INSTRUÇÕES DA TAREFA
Reescreva o trecho da resenha sobre teoria da agência e teoria dos stakeholders entre "Ambas teorias revelam" e "administradores (alta administração).", inclusive, trocando "administradores" por "executivos".

BLOCO DE TEXTO

Teoria da Agência e Teoria dos Stakeholders

Resenha

Finanças
Teoria
Autor

Kléber Formiga Miranda

Data de Publicação

18 de setembro de 2020

A continuidade das atividades é uma meta permanente para todo empreendimento, pois representa o sucesso do investimento e efetivação da empresa na relação contratual motivadora de sua existência. A responsabilidade pelo êxito empresarial não depende de apenas um indivíduo ou grupo, mas de todos os interessados na fixação do negócio no mercado.

Embora esse contexto pareça óbvio, norteia a discussão conceitual e teórica de abordagens tratadas no âmbito da firma. Especificamente, serão discutidas as teorias da agência (TAg) e a teoria dos stakeholders (TSh), cujas abordagens diferem quanto ao foco a ser dado para a existência e continuidade das firmas.

Ambas teorias revelam um papel endógeno da firma, contrariamente ao contexto envolto em princípios econômicos neoclássicos, para os quais a firma desempenharia papel secundário na economia. A firma, no âmbito da TAg e TSh, responsabiliza-se pelo seu desempenho e a partir da sua efetivação, provoca modificações no ambiente levando concorrentes e demais agentes a acompanhar novos paradigmas exitosos.

O questionamento a ser discutido é quanto ao foco da empresa: o acionista ou todas as partes interessadas?

Para Jensen e Meckling (1976) as relações contratuais compõem a essência da firma e tratam dos problemas de agência enfrentados nessas relações. Contudo, embora reconheçam as relações entre a firma e outras partes interessadas como empregados, clientes e fornecedores, focam essencialmente na relação entre acionistas e administradores (alta administração).

Propondo complementar a abordagem da TAg, a TSh assimila outros participantes na relação contratual da firma além do acionista e gestores. Conforme Hill e Jones (1992), autores interessados em áreas ainda não exploradas inerentes ao comportamento organizacional, teoria organizacional e gestão estratégica buscam explicar a natureza das relações contratuais implícitas e explícitas existentes entre os stakeholders da firma. Além de gestores e acionistas, stakeholders incluem empregados, clientes, fornecedores e público em geral. (Hill & Jones, 1992).

A discussão a seguir trata de apresentar e comparar as abordagens trazidas pela TAg e pela TSh. Se por um lado os gestores e acionistas são o foco de atenção por serem os responsáveis pela maximização dos resultados da firma, de outro lado tem-se todas as demais relações da firma com o meio também influentes e interessados no resultado da firma.

A literatura econômica das décadas de 60 e 70 centrou-se nas relações empresariais entre gestores e acionistas, especificamente quanto ao valor da firma considerando o valor de uma firma quando gerida pelos proprietários e quando gerida por gestores profissionais.

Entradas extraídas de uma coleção
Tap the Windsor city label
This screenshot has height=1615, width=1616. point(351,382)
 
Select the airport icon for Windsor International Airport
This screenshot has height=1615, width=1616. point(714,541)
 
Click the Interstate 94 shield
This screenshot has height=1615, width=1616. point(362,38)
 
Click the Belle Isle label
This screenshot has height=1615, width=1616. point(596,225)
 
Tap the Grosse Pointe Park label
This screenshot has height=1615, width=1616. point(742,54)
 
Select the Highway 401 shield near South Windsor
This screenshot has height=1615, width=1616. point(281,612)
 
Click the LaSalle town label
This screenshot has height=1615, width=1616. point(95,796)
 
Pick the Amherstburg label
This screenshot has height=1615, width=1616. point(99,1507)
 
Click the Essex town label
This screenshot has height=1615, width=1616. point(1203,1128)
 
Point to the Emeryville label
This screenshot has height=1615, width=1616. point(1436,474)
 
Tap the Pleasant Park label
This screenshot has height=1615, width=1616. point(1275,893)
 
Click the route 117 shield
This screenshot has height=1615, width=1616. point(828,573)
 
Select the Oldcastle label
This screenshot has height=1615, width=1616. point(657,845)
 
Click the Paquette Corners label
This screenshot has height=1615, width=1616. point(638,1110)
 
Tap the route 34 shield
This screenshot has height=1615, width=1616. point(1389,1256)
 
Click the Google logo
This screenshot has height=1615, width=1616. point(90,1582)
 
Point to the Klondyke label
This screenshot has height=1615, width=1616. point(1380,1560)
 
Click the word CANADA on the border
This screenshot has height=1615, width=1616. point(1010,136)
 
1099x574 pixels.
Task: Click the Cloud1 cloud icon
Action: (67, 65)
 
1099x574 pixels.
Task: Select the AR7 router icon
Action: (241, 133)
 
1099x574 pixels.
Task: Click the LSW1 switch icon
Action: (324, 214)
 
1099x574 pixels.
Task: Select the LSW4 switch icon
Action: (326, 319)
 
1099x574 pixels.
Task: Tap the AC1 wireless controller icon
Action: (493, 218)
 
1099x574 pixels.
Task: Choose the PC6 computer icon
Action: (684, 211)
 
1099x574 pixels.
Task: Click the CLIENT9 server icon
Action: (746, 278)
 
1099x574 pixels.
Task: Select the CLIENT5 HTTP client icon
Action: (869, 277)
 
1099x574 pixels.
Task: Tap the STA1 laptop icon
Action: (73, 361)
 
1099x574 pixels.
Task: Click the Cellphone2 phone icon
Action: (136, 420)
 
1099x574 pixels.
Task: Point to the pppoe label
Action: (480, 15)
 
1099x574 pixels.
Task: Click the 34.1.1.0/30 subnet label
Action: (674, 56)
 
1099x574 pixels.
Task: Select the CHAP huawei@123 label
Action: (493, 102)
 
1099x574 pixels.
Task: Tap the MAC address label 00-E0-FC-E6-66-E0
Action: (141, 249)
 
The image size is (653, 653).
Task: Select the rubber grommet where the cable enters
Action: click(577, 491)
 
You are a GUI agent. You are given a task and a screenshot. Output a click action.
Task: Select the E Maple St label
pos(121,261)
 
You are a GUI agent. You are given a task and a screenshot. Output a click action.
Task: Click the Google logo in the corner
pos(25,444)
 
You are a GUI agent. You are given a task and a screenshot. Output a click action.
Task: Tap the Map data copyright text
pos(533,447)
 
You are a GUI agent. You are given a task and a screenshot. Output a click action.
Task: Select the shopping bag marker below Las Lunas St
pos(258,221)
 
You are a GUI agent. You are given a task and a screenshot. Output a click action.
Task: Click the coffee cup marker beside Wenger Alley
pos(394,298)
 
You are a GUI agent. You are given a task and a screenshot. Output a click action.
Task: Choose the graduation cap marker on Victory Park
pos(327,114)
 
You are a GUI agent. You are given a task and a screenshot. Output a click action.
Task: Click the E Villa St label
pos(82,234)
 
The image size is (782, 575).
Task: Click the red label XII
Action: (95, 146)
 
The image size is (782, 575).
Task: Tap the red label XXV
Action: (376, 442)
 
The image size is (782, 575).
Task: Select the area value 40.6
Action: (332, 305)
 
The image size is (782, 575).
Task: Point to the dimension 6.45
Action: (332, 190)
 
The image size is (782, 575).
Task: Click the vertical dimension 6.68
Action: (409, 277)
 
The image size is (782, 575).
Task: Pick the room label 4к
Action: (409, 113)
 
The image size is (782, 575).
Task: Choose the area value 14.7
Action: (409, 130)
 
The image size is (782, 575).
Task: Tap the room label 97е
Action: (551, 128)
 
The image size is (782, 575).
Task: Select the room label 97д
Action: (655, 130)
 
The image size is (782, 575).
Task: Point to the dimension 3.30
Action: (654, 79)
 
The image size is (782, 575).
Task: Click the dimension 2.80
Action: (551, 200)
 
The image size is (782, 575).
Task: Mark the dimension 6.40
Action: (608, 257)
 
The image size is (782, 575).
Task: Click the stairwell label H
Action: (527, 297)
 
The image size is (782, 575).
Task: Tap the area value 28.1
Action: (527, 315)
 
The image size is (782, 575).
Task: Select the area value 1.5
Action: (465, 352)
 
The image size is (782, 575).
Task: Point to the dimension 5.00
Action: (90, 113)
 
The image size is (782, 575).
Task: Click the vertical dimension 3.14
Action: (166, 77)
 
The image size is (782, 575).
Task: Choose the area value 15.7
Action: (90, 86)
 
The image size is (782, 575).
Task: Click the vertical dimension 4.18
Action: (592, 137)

RESULTADO DO EXERCÍCIO
Ambas teorias revelam um papel endógeno da firma, contrariamente ao contexto envolto em princípios econômicos neoclássicos, para os quais a firma desempenharia papel secundário na economia. A firma, no âmbito da TAg e TSh, responsabiliza-se pelo seu desempenho e a partir da sua efetivação, provoca modificações no ambiente levando concorrentes e demais agentes a acompanhar novos paradigmas exitosos.

O questionamento a ser discutido é quanto ao foco da empresa: o acionista ou todas as partes interessadas?

Para Jensen e Meckling (1976) as relações contratuais compõem a essência da firma e tratam dos problemas de agência enfrentados nessas relações. Contudo, embora reconheçam as relações entre a firma e outras partes interessadas como empregados, clientes e fornecedores, focam essencialmente na relação entre acionistas e executivos (alta administração).